What you should do → Your task is to repeat the listing exactly.

Supplied data →
┏━━
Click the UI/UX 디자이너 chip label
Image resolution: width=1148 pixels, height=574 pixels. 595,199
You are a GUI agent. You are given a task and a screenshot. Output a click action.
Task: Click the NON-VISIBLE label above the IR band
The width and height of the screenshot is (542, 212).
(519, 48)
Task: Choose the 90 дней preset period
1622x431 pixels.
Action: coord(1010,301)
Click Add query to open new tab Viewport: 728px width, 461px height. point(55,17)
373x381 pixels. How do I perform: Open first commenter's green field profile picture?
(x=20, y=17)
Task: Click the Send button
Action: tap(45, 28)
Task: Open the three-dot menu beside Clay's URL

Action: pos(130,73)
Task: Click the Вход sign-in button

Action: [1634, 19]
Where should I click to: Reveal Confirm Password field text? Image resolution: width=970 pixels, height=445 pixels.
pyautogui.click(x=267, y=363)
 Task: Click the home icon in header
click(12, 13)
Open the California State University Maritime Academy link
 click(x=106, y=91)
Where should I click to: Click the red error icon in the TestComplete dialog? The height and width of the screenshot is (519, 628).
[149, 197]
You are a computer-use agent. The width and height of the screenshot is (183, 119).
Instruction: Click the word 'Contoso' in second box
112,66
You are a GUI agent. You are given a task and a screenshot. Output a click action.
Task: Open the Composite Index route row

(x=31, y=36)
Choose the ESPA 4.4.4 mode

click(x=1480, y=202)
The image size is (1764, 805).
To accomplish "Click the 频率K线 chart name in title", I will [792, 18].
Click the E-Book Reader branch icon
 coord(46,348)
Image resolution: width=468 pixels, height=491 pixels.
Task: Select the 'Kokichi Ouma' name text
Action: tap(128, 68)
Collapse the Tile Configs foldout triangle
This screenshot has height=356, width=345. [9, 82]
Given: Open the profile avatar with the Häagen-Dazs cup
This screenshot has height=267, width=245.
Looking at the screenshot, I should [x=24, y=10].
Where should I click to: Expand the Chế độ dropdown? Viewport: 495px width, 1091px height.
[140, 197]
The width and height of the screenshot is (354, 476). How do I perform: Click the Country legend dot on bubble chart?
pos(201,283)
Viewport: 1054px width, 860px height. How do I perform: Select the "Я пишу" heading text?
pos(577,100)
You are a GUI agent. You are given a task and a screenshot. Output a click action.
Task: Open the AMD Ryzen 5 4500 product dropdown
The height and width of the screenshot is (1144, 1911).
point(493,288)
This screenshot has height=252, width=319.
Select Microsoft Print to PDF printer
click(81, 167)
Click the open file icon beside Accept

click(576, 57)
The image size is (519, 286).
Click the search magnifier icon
┗━━
Answer space →
Click the UI/UX 디자이너 chip label
Image resolution: width=1148 pixels, height=574 pixels. 595,199
You are a GUI agent. You are given a task and a screenshot. Output a click action.
Task: Click the NON-VISIBLE label above the IR band
The width and height of the screenshot is (542, 212).
(519, 48)
Task: Choose the 90 дней preset period
1622x431 pixels.
Action: coord(1010,301)
Click Add query to open new tab Viewport: 728px width, 461px height. point(55,17)
373x381 pixels. How do I perform: Open first commenter's green field profile picture?
(x=20, y=17)
Task: Click the Send button
Action: tap(45, 28)
Task: Open the three-dot menu beside Clay's URL

Action: pos(130,73)
Task: Click the Вход sign-in button

Action: [1634, 19]
Where should I click to: Reveal Confirm Password field text? Image resolution: width=970 pixels, height=445 pixels.
pyautogui.click(x=267, y=363)
 Task: Click the home icon in header
click(12, 13)
Open the California State University Maritime Academy link
 click(x=106, y=91)
Where should I click to: Click the red error icon in the TestComplete dialog? The height and width of the screenshot is (519, 628).
[149, 197]
You are a computer-use agent. The width and height of the screenshot is (183, 119).
Instruction: Click the word 'Contoso' in second box
112,66
You are a GUI agent. You are given a task and a screenshot. Output a click action.
Task: Open the Composite Index route row

(x=31, y=36)
Choose the ESPA 4.4.4 mode

click(x=1480, y=202)
The image size is (1764, 805).
To accomplish "Click the 频率K线 chart name in title", I will [792, 18].
Click the E-Book Reader branch icon
 coord(46,348)
Image resolution: width=468 pixels, height=491 pixels.
Task: Select the 'Kokichi Ouma' name text
Action: tap(128, 68)
Collapse the Tile Configs foldout triangle
This screenshot has height=356, width=345. [9, 82]
Given: Open the profile avatar with the Häagen-Dazs cup
This screenshot has height=267, width=245.
Looking at the screenshot, I should [x=24, y=10].
Where should I click to: Expand the Chế độ dropdown? Viewport: 495px width, 1091px height.
[140, 197]
The width and height of the screenshot is (354, 476). How do I perform: Click the Country legend dot on bubble chart?
pos(201,283)
Viewport: 1054px width, 860px height. How do I perform: Select the "Я пишу" heading text?
pos(577,100)
You are a GUI agent. You are given a task and a screenshot. Output a click action.
Task: Open the AMD Ryzen 5 4500 product dropdown
The height and width of the screenshot is (1144, 1911).
point(493,288)
This screenshot has height=252, width=319.
Select Microsoft Print to PDF printer
click(81, 167)
Click the open file icon beside Accept

click(576, 57)
The image size is (519, 286).
Click the search magnifier icon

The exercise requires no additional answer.